In this period, the nation faced three major challenges: how to reintegrate Southern states back into the Union; how to establish four million newly freed people as citizens of the United States; and how to rebuild a nation that had suffered catastrophic losses of human life and critical infrastructure. The assassination of Abraham Lincoln in April 1865 only complicated matters, leaving a power vacuum that no single political leader was prepared to fill. The Republican and Democratic parties subdivided into moderate and radical factions, creating a political morass that required constant compromise, often to the detriment of the new Black citizens.

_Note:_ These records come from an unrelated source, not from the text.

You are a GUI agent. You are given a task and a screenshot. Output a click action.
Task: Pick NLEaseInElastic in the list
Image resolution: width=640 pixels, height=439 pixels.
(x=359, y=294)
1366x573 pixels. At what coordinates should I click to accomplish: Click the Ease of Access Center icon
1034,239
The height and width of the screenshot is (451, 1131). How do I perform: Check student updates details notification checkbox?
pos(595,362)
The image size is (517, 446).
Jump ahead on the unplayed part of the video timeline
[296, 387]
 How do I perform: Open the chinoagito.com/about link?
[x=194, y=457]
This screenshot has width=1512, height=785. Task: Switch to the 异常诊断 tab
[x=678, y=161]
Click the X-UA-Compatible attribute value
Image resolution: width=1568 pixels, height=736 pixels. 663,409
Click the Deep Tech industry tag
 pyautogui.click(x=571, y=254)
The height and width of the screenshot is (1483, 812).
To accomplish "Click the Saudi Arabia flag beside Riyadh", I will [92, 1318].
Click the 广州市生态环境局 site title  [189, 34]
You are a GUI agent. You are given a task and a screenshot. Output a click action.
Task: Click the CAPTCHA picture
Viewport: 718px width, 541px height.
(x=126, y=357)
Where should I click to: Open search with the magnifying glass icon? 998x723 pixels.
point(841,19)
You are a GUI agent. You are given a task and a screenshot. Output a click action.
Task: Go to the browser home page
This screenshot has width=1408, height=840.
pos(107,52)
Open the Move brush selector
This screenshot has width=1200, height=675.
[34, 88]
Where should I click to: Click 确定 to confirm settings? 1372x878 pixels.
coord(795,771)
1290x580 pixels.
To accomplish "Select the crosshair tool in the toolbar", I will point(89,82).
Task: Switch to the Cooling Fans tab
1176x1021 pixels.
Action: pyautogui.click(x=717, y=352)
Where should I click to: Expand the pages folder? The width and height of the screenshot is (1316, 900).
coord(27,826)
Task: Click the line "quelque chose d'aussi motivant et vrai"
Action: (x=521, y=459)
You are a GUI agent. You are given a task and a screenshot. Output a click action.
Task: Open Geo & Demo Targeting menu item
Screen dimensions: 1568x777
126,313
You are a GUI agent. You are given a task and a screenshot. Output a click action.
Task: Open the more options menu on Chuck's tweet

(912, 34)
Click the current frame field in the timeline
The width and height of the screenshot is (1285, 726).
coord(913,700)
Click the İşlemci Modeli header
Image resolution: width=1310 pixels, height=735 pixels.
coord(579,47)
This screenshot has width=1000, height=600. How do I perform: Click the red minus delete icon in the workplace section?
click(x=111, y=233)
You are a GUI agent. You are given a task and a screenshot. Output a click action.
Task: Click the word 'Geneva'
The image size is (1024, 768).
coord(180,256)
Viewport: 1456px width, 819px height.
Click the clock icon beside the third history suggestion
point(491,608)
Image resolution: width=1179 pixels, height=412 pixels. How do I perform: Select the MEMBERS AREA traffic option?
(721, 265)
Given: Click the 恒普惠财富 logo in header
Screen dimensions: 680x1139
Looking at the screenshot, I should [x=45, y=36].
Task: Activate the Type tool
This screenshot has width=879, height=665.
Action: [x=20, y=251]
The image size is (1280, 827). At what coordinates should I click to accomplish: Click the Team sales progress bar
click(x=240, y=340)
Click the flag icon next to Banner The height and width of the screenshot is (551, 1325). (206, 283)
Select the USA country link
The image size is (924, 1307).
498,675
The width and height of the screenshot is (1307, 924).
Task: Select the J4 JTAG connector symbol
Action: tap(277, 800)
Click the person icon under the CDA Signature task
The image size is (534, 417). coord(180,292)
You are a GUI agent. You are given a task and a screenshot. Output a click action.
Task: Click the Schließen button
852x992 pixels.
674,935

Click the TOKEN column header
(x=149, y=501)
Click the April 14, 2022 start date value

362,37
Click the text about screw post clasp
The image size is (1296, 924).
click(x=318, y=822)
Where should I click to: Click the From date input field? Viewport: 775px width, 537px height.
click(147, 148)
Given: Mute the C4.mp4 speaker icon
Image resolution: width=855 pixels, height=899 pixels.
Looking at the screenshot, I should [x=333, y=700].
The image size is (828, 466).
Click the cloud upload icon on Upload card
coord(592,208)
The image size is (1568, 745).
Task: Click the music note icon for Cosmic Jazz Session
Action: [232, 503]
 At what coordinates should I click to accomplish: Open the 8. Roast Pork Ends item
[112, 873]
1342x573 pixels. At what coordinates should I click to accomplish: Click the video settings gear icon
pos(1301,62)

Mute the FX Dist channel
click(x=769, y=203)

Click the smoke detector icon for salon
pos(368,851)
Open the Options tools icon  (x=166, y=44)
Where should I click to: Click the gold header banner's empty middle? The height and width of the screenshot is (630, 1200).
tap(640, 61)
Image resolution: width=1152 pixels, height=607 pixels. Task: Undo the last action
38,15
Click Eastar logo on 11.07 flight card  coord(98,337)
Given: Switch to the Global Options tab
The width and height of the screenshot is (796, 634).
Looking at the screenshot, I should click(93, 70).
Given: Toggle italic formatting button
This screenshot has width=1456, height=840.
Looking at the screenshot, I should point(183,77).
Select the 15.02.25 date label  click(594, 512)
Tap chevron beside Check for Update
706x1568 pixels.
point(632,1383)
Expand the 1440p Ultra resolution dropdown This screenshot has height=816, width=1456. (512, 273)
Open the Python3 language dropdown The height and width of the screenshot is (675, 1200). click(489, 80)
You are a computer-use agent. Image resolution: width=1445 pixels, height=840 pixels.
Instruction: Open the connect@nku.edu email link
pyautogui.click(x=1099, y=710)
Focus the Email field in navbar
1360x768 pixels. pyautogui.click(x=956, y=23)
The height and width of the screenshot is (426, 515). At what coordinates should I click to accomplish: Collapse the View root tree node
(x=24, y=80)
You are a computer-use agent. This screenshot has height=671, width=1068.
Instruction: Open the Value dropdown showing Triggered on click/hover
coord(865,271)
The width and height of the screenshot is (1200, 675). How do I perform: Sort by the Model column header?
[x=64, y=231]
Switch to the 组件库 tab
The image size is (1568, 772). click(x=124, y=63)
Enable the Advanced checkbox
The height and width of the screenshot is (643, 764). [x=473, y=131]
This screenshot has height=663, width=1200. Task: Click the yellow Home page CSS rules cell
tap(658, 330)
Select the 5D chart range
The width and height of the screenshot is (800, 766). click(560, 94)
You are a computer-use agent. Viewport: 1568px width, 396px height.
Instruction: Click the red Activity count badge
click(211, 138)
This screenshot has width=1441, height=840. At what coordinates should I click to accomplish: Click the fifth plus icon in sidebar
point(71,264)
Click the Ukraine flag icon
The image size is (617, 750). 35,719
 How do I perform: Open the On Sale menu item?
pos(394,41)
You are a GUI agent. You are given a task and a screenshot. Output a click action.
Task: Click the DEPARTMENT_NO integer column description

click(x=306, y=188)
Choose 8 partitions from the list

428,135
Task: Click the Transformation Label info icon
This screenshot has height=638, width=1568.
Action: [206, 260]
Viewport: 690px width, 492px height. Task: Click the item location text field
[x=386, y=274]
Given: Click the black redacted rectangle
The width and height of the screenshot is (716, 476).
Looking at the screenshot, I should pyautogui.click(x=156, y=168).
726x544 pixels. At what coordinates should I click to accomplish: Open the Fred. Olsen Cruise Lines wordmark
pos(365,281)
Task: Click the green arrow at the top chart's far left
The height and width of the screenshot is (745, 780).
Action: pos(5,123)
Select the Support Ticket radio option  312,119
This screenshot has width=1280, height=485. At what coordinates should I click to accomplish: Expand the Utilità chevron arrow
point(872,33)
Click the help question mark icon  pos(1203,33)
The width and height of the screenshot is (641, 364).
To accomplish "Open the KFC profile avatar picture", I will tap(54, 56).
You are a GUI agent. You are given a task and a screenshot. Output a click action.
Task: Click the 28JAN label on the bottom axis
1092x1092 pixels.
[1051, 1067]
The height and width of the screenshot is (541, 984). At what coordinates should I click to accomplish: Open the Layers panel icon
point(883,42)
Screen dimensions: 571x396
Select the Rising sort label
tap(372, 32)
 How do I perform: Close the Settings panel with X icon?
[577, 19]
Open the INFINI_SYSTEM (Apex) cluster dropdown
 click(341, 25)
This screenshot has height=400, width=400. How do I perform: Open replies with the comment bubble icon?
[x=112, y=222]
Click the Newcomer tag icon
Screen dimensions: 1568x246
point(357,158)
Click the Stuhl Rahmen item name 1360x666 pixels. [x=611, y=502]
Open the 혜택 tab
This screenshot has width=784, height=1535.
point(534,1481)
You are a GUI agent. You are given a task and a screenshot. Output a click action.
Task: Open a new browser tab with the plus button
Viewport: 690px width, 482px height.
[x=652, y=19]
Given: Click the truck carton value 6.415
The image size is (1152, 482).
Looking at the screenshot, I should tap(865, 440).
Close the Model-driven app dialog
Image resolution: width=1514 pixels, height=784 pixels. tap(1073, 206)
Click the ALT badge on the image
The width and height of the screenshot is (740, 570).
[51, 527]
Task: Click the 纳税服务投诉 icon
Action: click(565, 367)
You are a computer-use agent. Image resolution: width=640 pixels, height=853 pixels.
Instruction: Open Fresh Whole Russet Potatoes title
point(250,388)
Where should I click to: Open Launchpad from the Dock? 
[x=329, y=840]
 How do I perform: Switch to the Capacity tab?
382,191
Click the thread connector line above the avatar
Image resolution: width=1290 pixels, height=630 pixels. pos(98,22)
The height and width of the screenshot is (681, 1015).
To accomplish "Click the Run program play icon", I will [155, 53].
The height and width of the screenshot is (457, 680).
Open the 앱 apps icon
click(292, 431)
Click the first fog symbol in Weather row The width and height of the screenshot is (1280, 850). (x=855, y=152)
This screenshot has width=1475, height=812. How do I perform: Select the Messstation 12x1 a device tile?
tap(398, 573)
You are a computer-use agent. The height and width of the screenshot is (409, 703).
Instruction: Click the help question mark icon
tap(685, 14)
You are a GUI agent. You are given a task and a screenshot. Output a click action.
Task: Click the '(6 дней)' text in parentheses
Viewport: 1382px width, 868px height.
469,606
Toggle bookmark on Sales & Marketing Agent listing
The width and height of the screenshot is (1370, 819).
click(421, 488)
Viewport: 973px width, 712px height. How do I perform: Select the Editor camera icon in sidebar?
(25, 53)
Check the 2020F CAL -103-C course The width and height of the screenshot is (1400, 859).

Women still could not vote, but that did not stop them from taking an active political role during Reconstruction. Confederate white women were called upon to take loyalty oaths to the U.S. government as part of the push to rebuild national ties. Black and white activists campaigned for voting rights and donated generously to politicians and political groups that represented their interests. Black women workers organized labor groups to push local governments to protect their rights.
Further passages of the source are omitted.